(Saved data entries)
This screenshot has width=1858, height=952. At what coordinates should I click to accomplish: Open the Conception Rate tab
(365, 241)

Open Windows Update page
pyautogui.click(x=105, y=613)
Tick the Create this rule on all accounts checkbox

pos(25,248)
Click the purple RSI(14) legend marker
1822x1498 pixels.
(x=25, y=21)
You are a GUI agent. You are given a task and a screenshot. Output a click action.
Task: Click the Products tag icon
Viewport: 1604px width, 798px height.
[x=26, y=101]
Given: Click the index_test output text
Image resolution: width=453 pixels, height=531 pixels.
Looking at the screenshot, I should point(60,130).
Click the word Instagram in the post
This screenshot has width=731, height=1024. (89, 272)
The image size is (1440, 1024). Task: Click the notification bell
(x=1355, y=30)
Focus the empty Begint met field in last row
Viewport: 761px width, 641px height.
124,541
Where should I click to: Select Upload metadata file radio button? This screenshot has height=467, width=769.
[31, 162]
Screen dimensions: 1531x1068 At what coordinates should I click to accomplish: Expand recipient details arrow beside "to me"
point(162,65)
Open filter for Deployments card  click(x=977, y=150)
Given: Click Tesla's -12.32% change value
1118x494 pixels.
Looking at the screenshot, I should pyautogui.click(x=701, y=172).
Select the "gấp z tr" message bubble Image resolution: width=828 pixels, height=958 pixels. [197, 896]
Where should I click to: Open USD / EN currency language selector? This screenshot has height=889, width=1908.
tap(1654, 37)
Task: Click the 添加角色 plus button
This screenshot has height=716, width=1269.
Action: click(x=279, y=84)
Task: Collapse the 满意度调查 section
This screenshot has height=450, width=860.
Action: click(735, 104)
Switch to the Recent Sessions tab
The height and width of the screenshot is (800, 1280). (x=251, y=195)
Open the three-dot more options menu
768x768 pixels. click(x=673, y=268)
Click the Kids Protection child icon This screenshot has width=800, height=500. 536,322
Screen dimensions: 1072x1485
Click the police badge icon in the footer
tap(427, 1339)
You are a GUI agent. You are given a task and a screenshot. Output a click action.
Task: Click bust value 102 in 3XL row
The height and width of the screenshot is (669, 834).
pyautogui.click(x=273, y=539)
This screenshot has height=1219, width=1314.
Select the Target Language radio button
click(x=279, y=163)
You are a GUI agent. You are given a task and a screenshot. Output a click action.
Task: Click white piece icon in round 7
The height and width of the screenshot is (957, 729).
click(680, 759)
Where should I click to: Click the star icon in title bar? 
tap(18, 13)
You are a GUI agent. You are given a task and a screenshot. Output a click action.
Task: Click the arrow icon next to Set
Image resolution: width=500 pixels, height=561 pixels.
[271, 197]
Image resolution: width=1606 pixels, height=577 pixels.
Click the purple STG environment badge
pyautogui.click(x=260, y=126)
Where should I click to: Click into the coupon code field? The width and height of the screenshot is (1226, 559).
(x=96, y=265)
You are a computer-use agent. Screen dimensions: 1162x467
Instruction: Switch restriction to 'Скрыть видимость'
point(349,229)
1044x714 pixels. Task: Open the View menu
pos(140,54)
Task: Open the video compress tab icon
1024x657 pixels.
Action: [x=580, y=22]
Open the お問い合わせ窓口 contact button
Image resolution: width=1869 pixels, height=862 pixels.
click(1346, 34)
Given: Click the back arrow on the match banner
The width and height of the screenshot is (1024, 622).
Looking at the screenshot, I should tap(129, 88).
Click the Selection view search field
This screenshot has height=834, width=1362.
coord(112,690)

Description of the task: Every line above from the line with "Click the police badge icon in the footer" to the line with "Task: Click bust value 102 in 3XL row" is wanted, ends included; write them out exactly and add no other line.

Exercise solution:
Click the police badge icon in the footer
tap(427, 1339)
You are a GUI agent. You are given a task and a screenshot. Output a click action.
Task: Click bust value 102 in 3XL row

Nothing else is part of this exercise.